En un intento por prolongar la vida de nuestro blog tendimos a dirigir nuestras críticas hacia la situación general en lugar de centrarnos en asuntos flagrantes de mala administración del gobierno. Abrimos más de diez blogs en solo dos meses, mudándonos cada vez, manipulando las direcciones de internet de los blogs para eludir la censura. Alternábamos nuestros blogs de una plataforma de blogueo a otra. Nos movíamos de BlogSpot a WordPress y luego de vuelta a BlogSpot. Esta era, por supuesto, una pobre estrategia de medios digitales, pero no era un juego de niños. Excedimos el límite, lo que significaba ser golpeados por la policía y muy probablemente acusados de delitos graves como incitar a la violencia y terrorismo. Esto es lo que le sucedió a nueve de mis amigos, que actualmente están sufriendo en la prisión de Addis Ababa.

Hemos aprendido que nuestra hipótesis de que el gobierno no nos tocaría porque conocían nuestras debilidades y no nos arrestarían estaba equivocada. Lo máximo que hicimos fue un respetuoso activismo en línea para pedirle al gobierno que comenzara a respetar la constitución nacional y que arreglara los problemas de un defectuoso servicio de telecomunicaciones, como el que describí al comienzo de este artículo. Es cierto que nuestras campañas lograron atraer un importante número de personas a la comunidad en línea de Etiopía, pero nuestras actividades nunca fueron delictivas. No obstante paradójicamente cuando el gobierno etíope quiere usar la tecnología de telecomunicaciones para sus propósitos la usa de manera eficaz, tanto como herramienta de vigilancia y como medio de comunicación para enviar mensajes de texto en forma masiva a innumerables etíopes como parte de la campaña de propaganda.

En la hoja en la que constan las acusaciones contra mis colegas, el fiscal presentó las transcripciones completas de grabaciones de conversaciones telefónicas  obtenidas ‘sin orden judicial’ que tuve con mis amigos mientras estaba en Etiopía como evidencia de un ‘delito’ que cometimos ante el ‘tribunal’. Ellos reprodujeron por escrito nuestras conversaciones telefónicas acerca de nuestra vida privada, acerca del entrenamiento que hicimos sobre encriptación en línea, y todo lo demás.
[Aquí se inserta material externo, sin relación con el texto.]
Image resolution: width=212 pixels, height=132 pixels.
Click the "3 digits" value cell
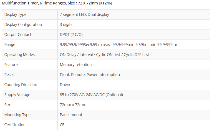click(x=66, y=25)
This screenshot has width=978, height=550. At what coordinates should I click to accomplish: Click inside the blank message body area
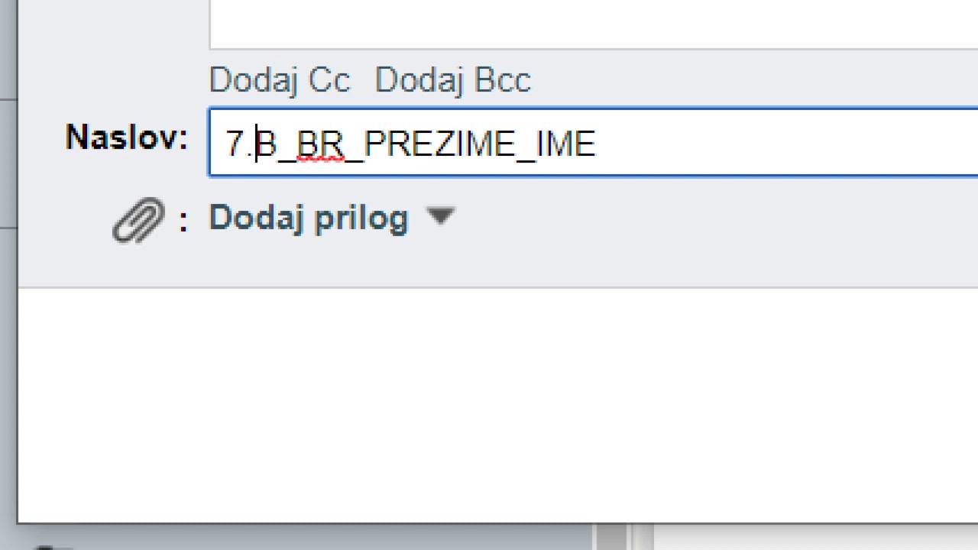[x=497, y=405]
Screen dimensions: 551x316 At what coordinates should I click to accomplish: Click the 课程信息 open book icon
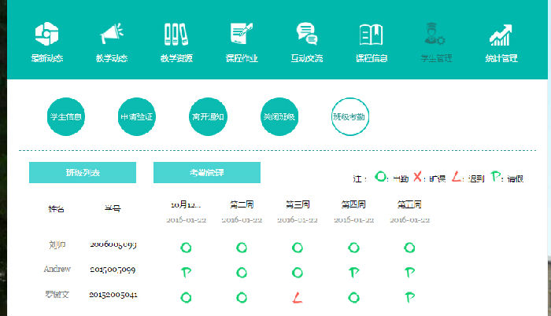371,35
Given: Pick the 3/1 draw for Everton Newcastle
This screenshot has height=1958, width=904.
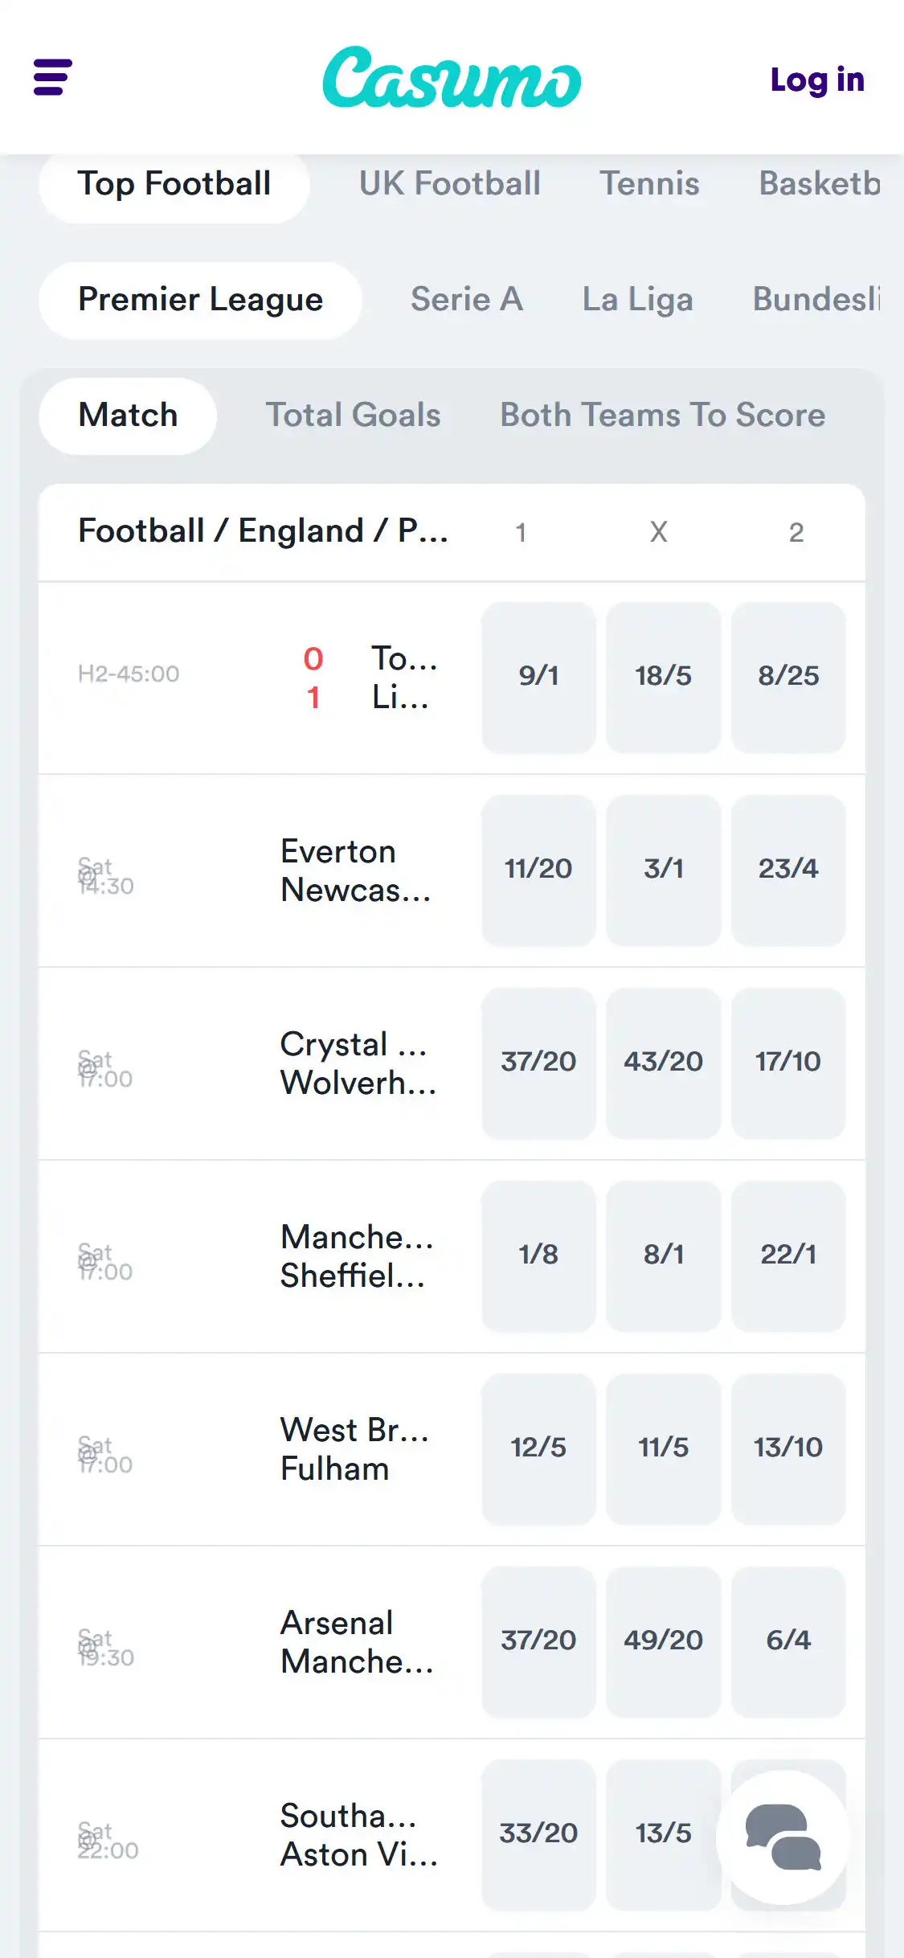Looking at the screenshot, I should click(x=664, y=869).
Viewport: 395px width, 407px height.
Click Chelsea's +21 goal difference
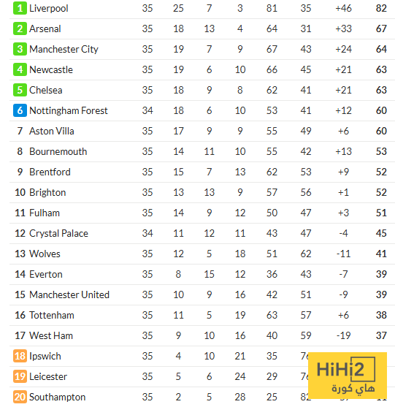343,90
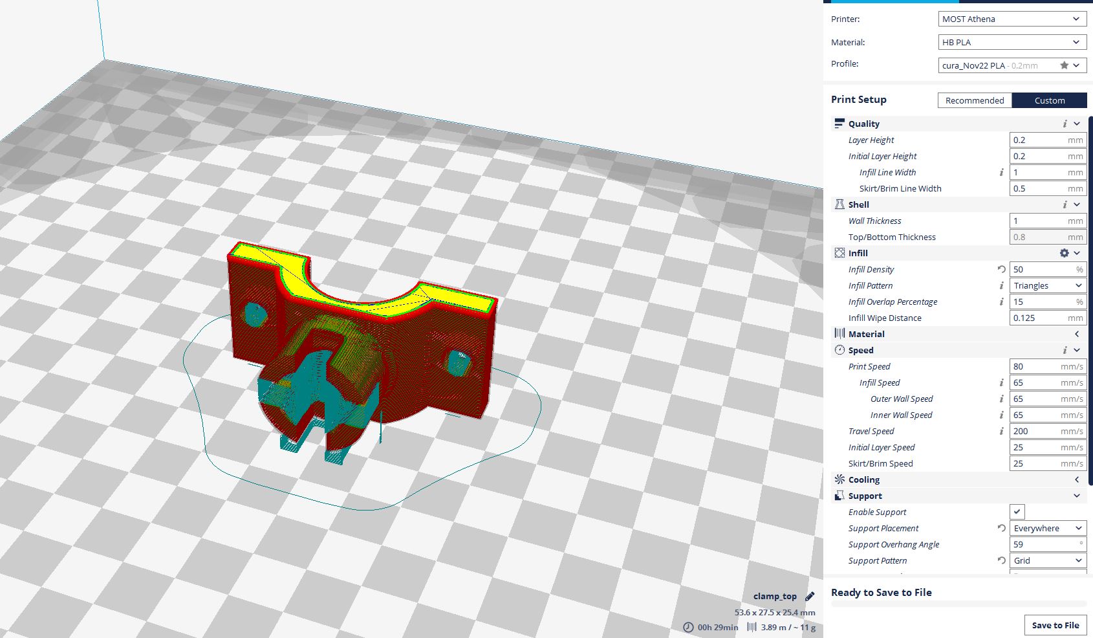This screenshot has height=638, width=1093.
Task: Open the Material dropdown showing HB PLA
Action: 1012,42
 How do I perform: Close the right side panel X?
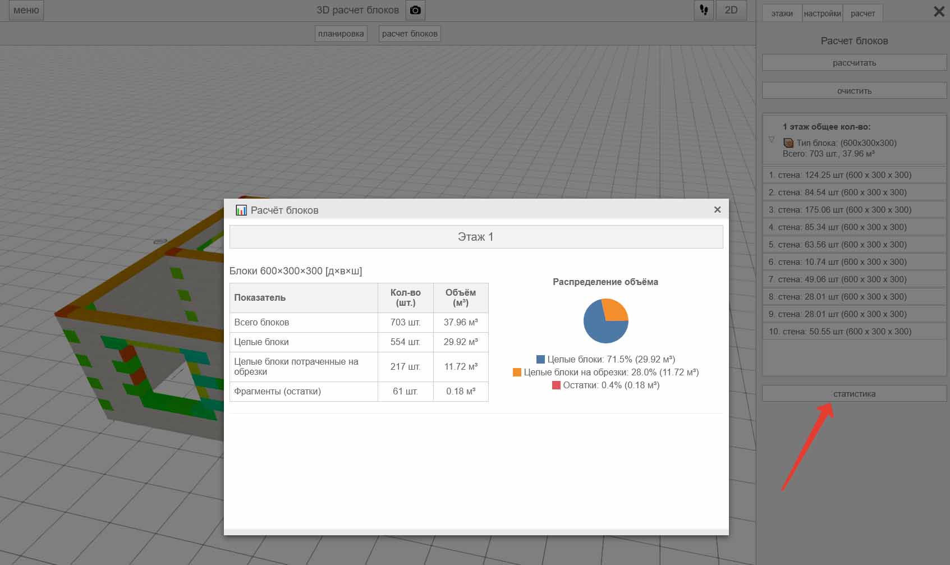(938, 12)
El gobierno nos acusó de colaborar con grupos políticos a los que criticábamos.

Lo que es tan importante acerca del caso de los blogueros de Zone9 es que dice mucho sobre asuntos interrelacionados, como erróneas políticas de telecomunicaciones, falta de espacio político para permitir diversidad de opiniones, pobreza y retórica antiterrorismo global.

El caso de los blogueros de Zone9 nos muestra cómo los dirigentes políticos usan tecnologías de comunicación tales como las redes de telecomunicaciones, como propiedad privada del régimen para mantener el status quo tanto en Etiopía como a nivel internacional, como un aliado para las fuerzas antiterroristas y como socios para el desarrollo. En esta era digital, los blogueros de Zone9 estaban esforzándose para lograr una representación a través de internet. Pero lamentablemente, estamos atrapados entre los ambiciosos círculos del poder local que están usando la retórica antiterrorismo para aplastar todo aquello que consideran desagradable en nombre de la guerra global contra el terror, y el disfuncional sistema internacional de derechos humanos.

Endalk Chala es estudiante de doctorado en Estudios de medios en la Universidad de Oregon y miembro fundador del blog colectivo Zone9 en Etiopía. Él se unió a Global Voices en 2011.